How can I calculate the diameter and strength of a helicopter's downdraft?September 23, 2012 3:36 AM   Subscribe

How low can a helicopter fly before people on the ground are affected by its downdraft? Is there a standard way of calculating downdraft strength and diameter at various heights?

I am involved in an event which might be filmed by TV news choppers. For safety reasons, it is important that any downdraft felt by the participants below be no stronger than a light breeze. Ideally, they should feel no downdraft at all. I would like to give clear instructions to media organisations requesting that they keep their helicopters a safe distance away from the event. How can I calculate what that distance should be?

(I don't know the precise helicopter models involved, but let's assume we're dealing with small to medium commercial craft).
posted by embrangled to Travel & Transportation (7 answers total)

Best answer: I think you need to worry less about downdraft than about the FAA minimum altitude laws. Google "FAA helicopter minimum altitude" and you'll see that most likely the lowest they'll be able to go is 1,000 feet. There will be no noticeable downdraft at that height. TV News helos should be aware of this. This assumes that the TV crews wouldn't have to follow some commercial FAA rules.
posted by Farce_First at 4:25 AM on September 23, 2012

The 1000 foot rule applies to fixed wing aircraft; helicopters have special rules, see FAR 91.119 d.

I don't have the answer for you, embrangled, but can you communicate to the media helicopters your safety requirements? That pilot is constantly working on maintaining a safe altitude and if you have a rotor wash safety concern they should be able to accomodate you without you doing a bunch of math for them. In particular the pilots should already be very sensitive to rotor wash stirring up debris on the ground.
posted by Nelson at 8:10 AM on September 23, 2012

Yeah, I'd be far less worried about wind than noise. I mean sure, a bunch of air gets blown around, but helicopters close enough that you have wind issues are pretty loud. Even circling at 500', if you have special communications requirements (director talking to tech folks) or other audio issues (PA system), those are far more of a concern than the wind.
posted by straw at 8:50 AM on September 23, 2012

requesting that they keep their helicopters a safe distance away from the event.

The pilot's #1 concern at all times is maintaining an altitude and position that is safe from obstructions, seen or unseen. This is almost invariably going to be several hundred feet, which is far too high for any downwash effects to be felt on the ground.

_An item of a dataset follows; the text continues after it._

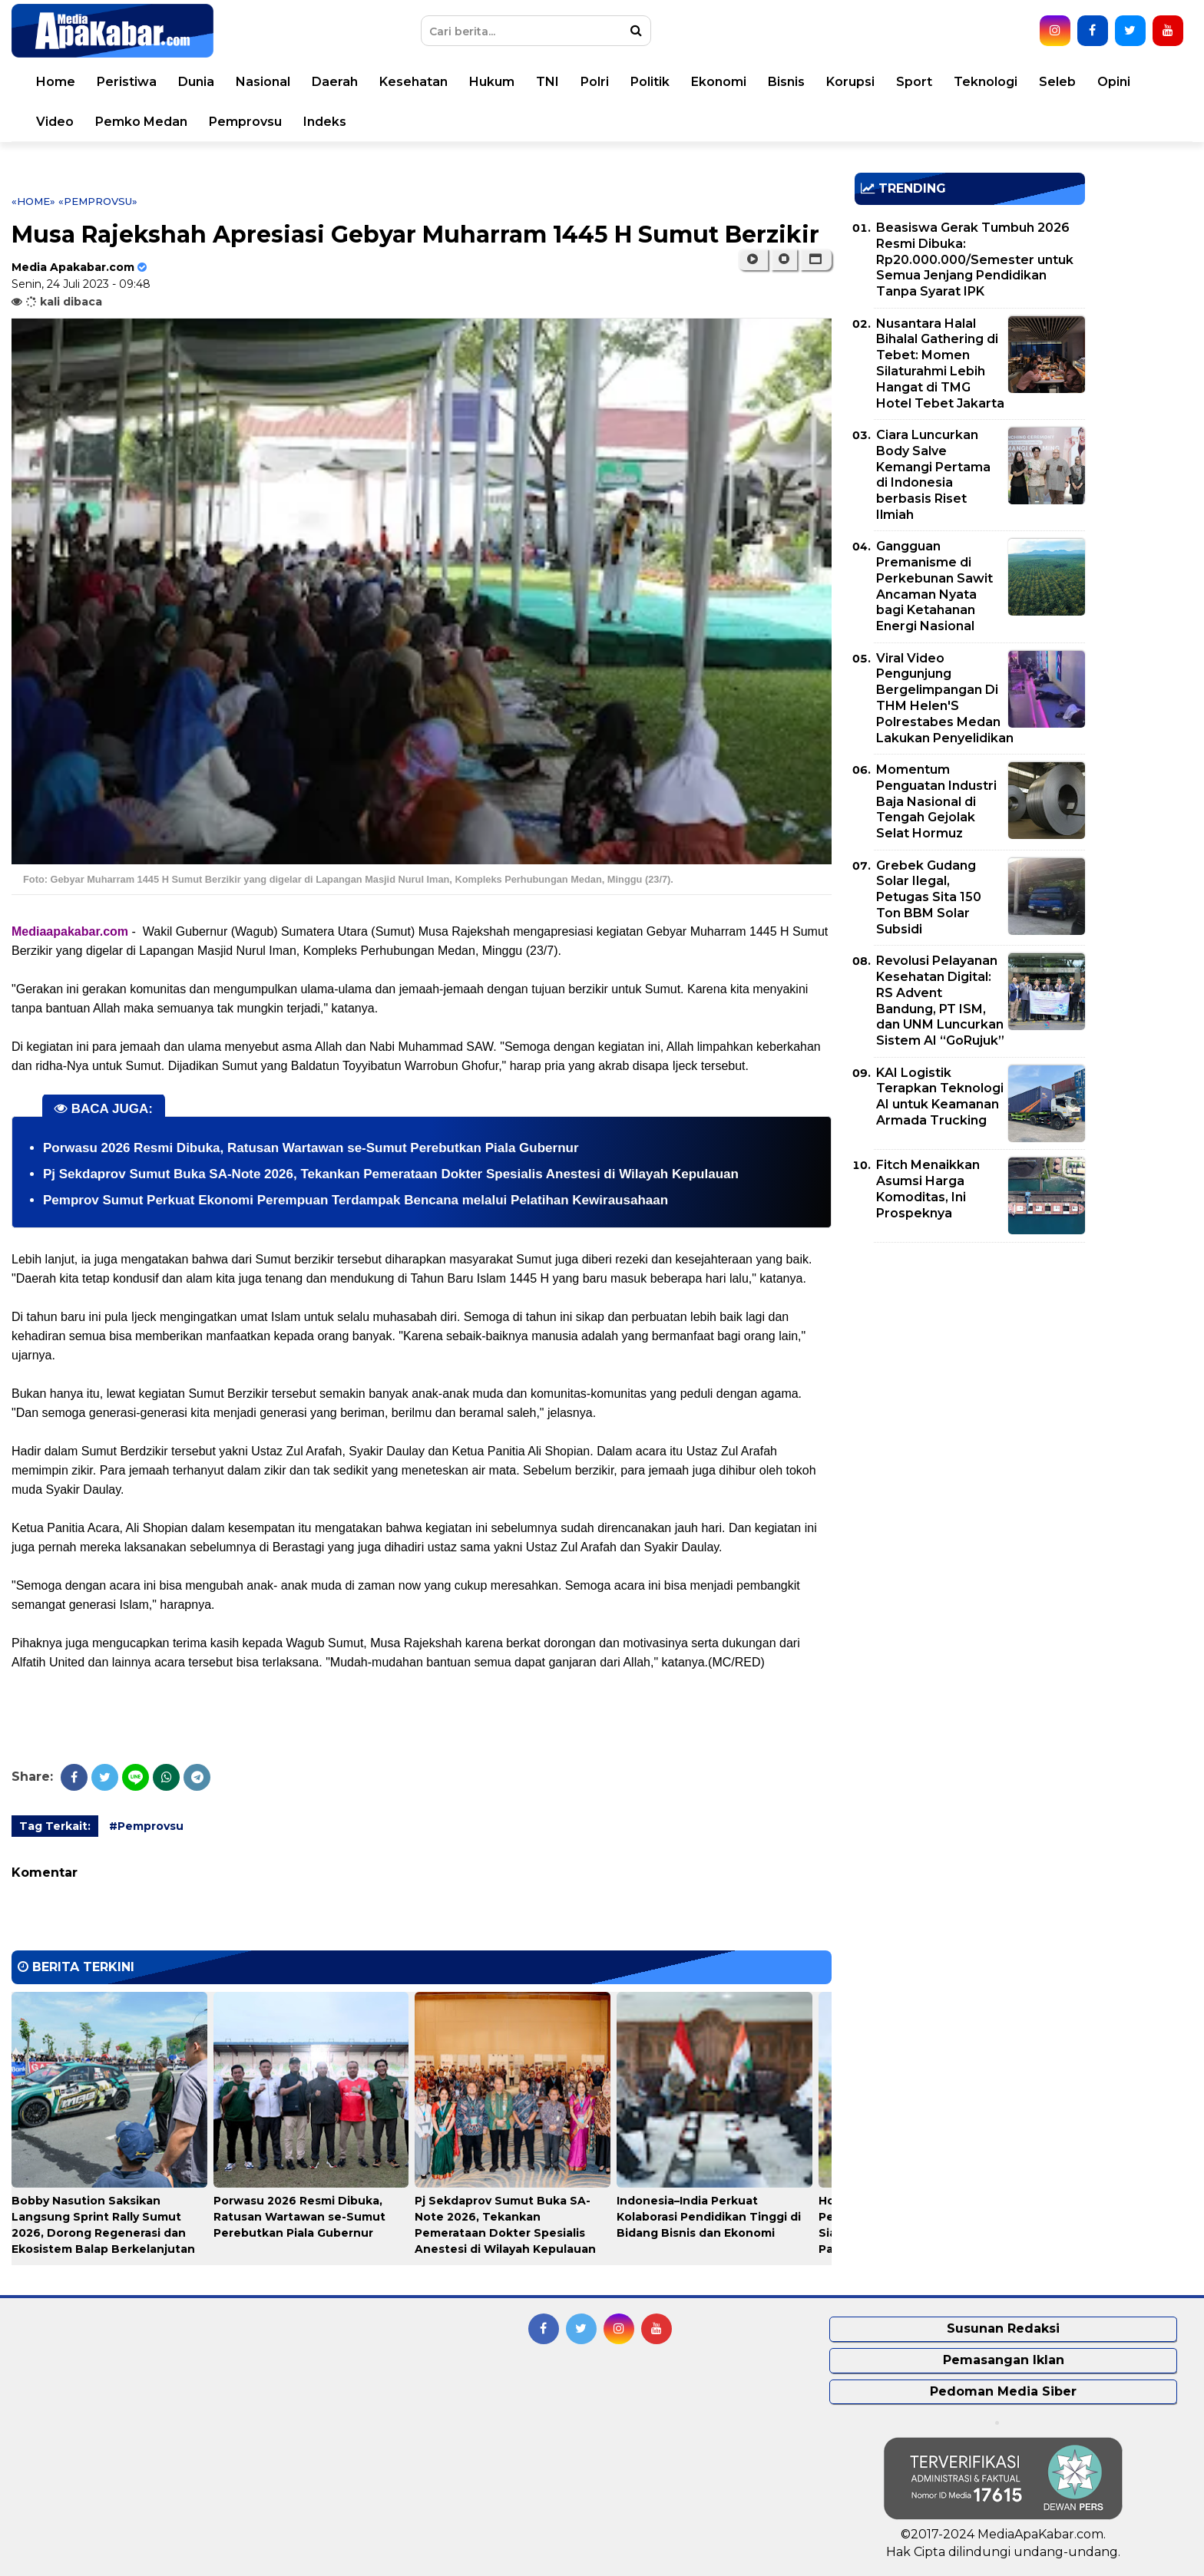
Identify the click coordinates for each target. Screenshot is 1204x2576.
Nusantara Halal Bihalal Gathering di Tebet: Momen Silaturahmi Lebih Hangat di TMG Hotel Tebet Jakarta (940, 363)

If you pay attention to that mythbusters episode, they actually show that the downwash is significant near the edge of the rotors, but less significant when right up next to the helicopter body. You can also plainly see the force on Tory and Grant's clothing, even though they're not underneath the helicopter (the downwash is being blown radially outwards by the ground below the helicopter).
posted by kiltedtaco at 9:44 AM on September 23, 2012

Helicopter pilot and safety officer here.

If the helicopters are more than 100' over the ground, no one will feel anything more than a light breeze. You may be able to work with media in order to keep them away, but if the cooperation isn't there then you're SOL - they have as much of a right to be overhead as you do. (I'm assuming there isn't a temporary flight restriction or other complicating factor associated with this event.)

For comparison, here's some video of a medium helicopter taking off from a ship. Notice that the wind noise diminishes considerably as the helicopter moves off of the deck and the sleeves of the enlisted member launching the helicopter stop flapping as well.
posted by squorch at 1:03 PM on September 23, 2012 [2 favorites]

The standard heuristic for ground effect is one rotor diameter for helicopters, and one wingspan for fixed-wing aircraft.